SWANSEA councillors have turned down an application to designate land in Pennard, Gower, as a village green.
Three residents submitted the application in September last year and it was assessed by a barrister inspector, who also considered five objections.
The land in question is an area of common land east of Pennard Road, opposite Pennard Golf Club, and is owned by the golf club’s owners, Pennard Burrows Ltd.
The inspector recommended that Swansea Council’s planning committee dismiss the application. The matter was due to be determined in July but it was deferred following representations by one of the applicants, Andy Rees.
Dr Rees urged the committee to designate the land as a village green at a meeting on September 2, arguing that it had been used as of right by people continuously for 20 years up to the application last year. He claimed it had been used as of right for around 60 years.
Citing some of the recreational activities he said have taken place there, he concluded: “So we contend it would only be fair to the local community to give this area of land, as hatched in black on the map, the village green status it rightly deserves.”
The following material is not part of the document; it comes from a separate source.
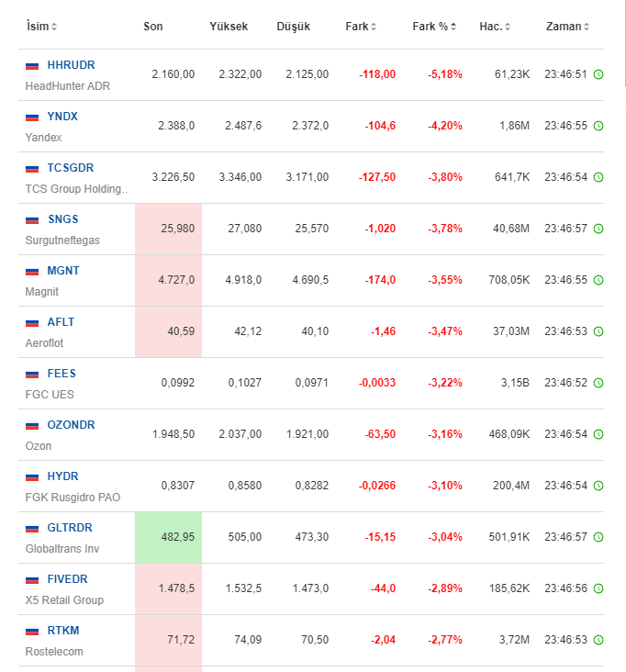Click the clock icon in the Surgutneftegas row

point(598,229)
Village green status protects land from development and preserves it for use by local people. The landowner may be disadvantaged.
The committee heard the inspector had further considered Dr Rees’s representations from the July meeting but did not change her original recommendation that the application should fail.
Her report said while there was a dispute of fact as to what, if any, use had been made of the application land for sports and pastimes, this wasn’t a matter capable of being resolved on the papers alone.
The report said: “Resolving factual disputes as to the nature of the use would require testing at a public inquiry.”
It said even assuming the applicants’ case was proved that there had been use of the land for sports and pastimes throughout the relevant 20-year period by a significant number of residents, the question arose whether the applicants could ever establish “as of right” use given the public had a right to use the footpath there and also a right to access and use the entire land for open air recreation under the Countryside and Rights of Way Act.
Her report said if “as of right” could not be established no purpose would be served in testing the evidence at an inquiry. The inspector also said she had ignored all points regarding a car parking dispute.
The committee unanimously approved the recommendation to dismiss the application.